Task details:
Please put the lines below into a JSON list of strings, one string per line and no blank lines, starting at the line containing "Mark the tip of the left-pointing dark arrow" and ending at the line containing "click(489, 461)", with both of those lines included.

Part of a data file
* * *
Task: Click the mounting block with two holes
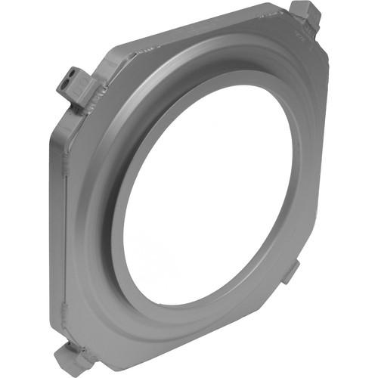[73, 85]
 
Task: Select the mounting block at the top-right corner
[306, 17]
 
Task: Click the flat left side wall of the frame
[59, 227]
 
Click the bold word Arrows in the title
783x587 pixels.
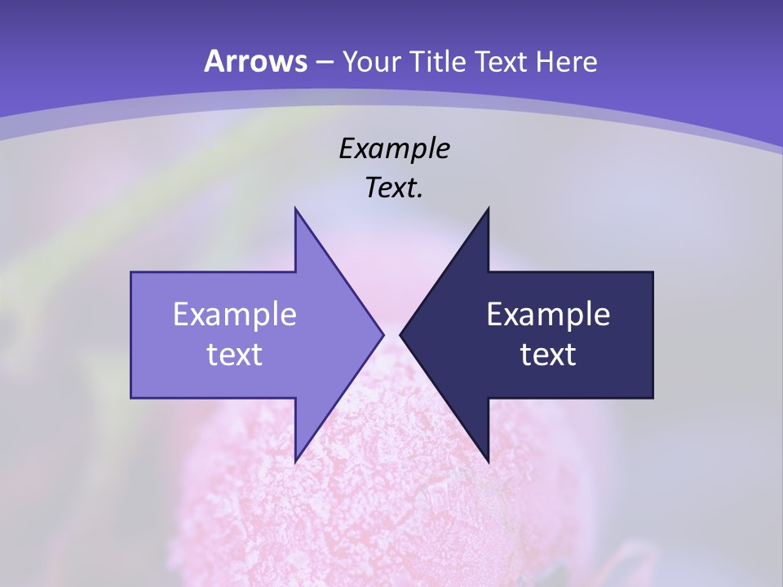click(255, 61)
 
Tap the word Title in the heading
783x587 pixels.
click(439, 62)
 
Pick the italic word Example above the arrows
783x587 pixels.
click(394, 149)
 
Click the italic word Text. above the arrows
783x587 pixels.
click(394, 188)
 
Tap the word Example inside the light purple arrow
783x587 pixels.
click(235, 315)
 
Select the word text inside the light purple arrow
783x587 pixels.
click(235, 355)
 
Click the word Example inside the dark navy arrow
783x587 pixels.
click(548, 315)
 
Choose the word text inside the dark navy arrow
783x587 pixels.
click(548, 355)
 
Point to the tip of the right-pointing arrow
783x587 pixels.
click(383, 334)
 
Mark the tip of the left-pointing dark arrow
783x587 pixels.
click(400, 334)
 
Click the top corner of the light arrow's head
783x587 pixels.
click(295, 208)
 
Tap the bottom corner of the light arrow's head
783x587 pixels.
click(295, 461)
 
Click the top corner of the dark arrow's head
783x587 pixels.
click(489, 208)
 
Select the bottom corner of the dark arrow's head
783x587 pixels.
click(489, 461)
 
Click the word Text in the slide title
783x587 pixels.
click(502, 62)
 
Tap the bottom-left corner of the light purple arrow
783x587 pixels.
click(131, 398)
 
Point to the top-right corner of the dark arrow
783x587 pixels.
click(652, 272)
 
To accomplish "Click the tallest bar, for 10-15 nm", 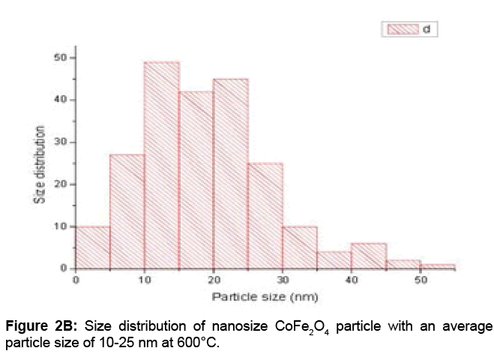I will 162,165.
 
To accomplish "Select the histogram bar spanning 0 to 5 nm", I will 93,248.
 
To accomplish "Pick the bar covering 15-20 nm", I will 196,180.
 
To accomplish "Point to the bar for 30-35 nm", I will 300,248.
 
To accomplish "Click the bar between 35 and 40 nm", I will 334,260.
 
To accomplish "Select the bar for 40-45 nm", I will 369,256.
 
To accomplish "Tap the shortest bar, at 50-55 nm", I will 438,266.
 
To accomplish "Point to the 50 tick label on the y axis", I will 61,58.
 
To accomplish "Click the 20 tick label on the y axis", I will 61,184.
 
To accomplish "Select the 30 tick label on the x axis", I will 283,280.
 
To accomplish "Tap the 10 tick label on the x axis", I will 145,280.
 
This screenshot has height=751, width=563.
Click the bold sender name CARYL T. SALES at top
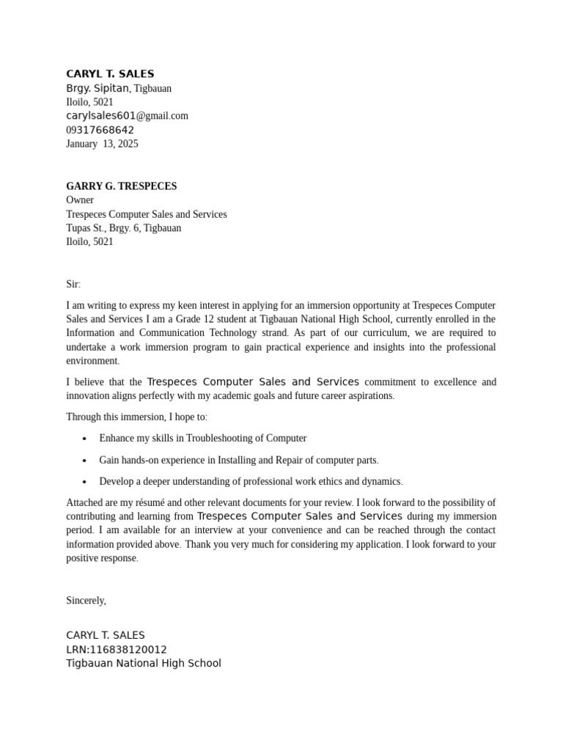click(x=110, y=74)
* * *
Exercise output:
[
  "Mark the tip of the left-pointing dark arrow",
  "783x587 pixels.",
  "click(400, 334)",
  "Click the top corner of the light arrow's head",
  "783x587 pixels.",
  "click(295, 208)",
  "Tap the bottom corner of the light arrow's head",
  "783x587 pixels.",
  "click(295, 461)",
  "Click the top corner of the dark arrow's head",
  "783x587 pixels.",
  "click(489, 208)",
  "Select the bottom corner of the dark arrow's head",
  "783x587 pixels.",
  "click(489, 461)"
]